§ Your task
Rewrite the lines that begin with the one containing "Click the warning icon next to sku" and stop after the one containing "pyautogui.click(x=295, y=47)", replacing "icon" with "symbol" and leaving everything else unchanged.

── Input for this task ──

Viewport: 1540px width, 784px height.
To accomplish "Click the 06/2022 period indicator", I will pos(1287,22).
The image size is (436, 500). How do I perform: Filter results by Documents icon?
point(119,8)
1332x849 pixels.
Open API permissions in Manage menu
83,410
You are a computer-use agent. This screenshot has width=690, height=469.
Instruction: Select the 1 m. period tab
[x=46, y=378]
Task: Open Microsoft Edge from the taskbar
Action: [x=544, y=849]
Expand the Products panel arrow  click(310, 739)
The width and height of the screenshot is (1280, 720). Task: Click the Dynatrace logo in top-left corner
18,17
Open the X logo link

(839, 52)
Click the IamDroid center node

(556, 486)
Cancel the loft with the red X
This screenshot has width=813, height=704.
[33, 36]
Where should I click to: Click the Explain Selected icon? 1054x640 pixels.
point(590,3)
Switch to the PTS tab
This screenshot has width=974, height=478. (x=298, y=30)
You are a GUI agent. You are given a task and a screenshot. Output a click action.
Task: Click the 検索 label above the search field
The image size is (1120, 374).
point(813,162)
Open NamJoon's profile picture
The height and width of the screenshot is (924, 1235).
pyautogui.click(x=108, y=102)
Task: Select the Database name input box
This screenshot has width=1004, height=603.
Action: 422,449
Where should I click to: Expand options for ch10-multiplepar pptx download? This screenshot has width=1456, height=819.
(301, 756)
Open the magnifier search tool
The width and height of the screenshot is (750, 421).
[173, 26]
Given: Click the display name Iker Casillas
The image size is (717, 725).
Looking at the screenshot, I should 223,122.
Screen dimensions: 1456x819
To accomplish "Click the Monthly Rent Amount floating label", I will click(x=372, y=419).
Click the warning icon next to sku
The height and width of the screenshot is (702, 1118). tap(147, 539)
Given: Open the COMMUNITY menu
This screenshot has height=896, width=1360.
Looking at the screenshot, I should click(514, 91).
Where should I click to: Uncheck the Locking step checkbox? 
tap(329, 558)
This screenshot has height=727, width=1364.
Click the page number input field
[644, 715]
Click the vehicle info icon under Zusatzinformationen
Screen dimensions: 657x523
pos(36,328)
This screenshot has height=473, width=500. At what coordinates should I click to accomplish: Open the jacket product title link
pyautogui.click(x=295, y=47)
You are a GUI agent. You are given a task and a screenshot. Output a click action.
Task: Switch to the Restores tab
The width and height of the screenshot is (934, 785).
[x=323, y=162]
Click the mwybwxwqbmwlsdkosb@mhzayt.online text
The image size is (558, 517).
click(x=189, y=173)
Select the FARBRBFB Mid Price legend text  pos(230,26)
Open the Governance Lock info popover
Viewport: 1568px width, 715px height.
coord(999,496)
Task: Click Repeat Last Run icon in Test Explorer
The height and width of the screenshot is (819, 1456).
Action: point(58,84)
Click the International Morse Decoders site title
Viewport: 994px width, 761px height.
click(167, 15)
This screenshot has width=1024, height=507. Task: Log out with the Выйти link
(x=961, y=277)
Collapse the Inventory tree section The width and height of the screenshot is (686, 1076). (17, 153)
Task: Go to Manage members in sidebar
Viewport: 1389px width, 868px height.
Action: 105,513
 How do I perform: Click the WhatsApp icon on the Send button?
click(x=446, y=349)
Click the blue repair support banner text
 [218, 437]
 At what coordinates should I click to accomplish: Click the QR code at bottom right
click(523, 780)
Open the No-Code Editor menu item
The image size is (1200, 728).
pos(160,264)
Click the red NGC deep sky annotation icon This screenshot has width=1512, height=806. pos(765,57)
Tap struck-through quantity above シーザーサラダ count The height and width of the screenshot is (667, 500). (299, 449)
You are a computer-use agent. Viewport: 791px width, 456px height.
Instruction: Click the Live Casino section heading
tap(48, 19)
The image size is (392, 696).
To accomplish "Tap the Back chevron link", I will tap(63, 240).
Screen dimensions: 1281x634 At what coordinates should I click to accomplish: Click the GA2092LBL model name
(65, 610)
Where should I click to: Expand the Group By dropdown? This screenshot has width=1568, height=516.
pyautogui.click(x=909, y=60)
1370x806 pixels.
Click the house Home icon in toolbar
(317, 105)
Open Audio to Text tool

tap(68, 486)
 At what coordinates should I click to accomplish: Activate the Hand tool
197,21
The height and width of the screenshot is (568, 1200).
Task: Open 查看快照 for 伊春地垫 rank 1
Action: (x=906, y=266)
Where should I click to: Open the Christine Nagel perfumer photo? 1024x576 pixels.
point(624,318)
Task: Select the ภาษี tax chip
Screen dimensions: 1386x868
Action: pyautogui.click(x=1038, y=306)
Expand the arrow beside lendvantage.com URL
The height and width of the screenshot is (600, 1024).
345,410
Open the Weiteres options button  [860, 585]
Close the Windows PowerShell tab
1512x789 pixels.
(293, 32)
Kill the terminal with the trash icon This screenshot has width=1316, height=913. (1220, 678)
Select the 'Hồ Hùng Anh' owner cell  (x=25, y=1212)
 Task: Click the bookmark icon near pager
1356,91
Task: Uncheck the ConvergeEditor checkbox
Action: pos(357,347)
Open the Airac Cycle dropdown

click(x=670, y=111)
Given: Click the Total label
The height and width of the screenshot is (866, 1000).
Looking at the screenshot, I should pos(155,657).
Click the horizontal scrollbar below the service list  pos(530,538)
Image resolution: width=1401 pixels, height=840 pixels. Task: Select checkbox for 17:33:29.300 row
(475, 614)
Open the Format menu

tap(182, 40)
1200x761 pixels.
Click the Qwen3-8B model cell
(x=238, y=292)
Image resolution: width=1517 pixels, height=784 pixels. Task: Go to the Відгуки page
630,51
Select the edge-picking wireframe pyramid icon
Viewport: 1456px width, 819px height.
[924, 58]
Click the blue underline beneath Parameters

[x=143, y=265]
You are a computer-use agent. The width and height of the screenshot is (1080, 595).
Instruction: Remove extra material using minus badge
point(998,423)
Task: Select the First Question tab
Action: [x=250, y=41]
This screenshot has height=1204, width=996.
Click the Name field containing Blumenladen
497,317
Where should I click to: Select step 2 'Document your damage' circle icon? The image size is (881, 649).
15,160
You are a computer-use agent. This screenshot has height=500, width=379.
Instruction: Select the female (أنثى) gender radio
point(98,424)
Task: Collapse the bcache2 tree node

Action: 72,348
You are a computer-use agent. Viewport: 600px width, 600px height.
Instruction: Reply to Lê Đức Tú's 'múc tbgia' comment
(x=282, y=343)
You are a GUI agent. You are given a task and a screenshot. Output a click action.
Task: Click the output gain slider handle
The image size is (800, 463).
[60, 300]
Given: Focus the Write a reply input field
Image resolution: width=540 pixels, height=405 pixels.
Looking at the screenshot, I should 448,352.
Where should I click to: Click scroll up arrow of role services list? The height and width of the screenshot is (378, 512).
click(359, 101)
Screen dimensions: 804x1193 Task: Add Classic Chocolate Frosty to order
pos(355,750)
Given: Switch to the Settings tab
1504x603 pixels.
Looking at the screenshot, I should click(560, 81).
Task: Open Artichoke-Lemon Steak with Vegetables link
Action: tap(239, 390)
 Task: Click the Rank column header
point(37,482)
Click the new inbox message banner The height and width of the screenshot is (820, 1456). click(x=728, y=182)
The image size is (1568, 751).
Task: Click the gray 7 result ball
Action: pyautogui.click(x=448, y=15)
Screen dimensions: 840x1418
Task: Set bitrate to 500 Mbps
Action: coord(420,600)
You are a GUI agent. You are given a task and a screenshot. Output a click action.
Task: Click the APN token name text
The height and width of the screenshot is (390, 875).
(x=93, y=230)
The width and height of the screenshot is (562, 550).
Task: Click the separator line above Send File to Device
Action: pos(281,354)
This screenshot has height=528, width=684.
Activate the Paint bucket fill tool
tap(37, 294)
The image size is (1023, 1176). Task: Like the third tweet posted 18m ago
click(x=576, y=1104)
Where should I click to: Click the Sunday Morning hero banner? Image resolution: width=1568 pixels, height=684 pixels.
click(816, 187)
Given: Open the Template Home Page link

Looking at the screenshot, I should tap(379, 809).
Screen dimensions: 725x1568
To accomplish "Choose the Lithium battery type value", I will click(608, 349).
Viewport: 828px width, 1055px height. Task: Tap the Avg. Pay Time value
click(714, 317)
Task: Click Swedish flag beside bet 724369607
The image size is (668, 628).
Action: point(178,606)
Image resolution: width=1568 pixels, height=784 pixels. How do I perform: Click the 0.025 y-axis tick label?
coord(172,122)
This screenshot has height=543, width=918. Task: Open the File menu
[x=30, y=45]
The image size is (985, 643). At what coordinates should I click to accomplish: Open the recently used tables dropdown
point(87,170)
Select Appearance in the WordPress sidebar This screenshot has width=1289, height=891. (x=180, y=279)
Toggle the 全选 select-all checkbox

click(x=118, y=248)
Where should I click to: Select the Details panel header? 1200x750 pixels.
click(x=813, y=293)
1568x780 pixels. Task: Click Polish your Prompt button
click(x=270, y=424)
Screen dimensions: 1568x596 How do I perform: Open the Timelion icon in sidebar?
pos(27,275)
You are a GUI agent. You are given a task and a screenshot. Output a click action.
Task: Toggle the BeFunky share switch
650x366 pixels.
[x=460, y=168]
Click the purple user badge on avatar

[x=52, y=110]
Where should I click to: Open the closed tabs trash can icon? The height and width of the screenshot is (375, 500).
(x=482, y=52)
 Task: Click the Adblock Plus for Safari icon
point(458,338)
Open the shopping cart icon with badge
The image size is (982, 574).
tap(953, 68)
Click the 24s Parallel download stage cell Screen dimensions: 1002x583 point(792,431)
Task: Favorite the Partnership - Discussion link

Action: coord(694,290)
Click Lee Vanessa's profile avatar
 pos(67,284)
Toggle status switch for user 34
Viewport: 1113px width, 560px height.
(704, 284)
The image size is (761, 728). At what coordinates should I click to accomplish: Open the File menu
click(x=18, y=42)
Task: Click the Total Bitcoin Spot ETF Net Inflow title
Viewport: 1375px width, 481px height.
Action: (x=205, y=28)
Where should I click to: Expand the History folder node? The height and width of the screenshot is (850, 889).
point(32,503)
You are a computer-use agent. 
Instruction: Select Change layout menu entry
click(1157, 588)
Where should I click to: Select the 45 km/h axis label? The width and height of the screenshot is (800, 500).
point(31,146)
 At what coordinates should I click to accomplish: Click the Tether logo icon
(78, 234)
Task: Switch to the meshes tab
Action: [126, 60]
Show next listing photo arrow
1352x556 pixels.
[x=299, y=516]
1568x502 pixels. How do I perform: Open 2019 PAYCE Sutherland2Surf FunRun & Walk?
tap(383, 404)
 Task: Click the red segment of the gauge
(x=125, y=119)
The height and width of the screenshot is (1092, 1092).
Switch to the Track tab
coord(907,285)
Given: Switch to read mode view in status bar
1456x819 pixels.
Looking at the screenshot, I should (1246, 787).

───

§ Result below
Click the warning symbol next to sku
The height and width of the screenshot is (702, 1118). tap(147, 539)
Given: Open the COMMUNITY menu
This screenshot has height=896, width=1360.
Looking at the screenshot, I should click(514, 91).
Where should I click to: Uncheck the Locking step checkbox? 
tap(329, 558)
This screenshot has height=727, width=1364.
Click the page number input field
[644, 715]
Click the vehicle info symbol under Zusatzinformationen
Screen dimensions: 657x523
pos(36,328)
This screenshot has height=473, width=500. At what coordinates should I click to accomplish: Open the jacket product title link
pyautogui.click(x=295, y=47)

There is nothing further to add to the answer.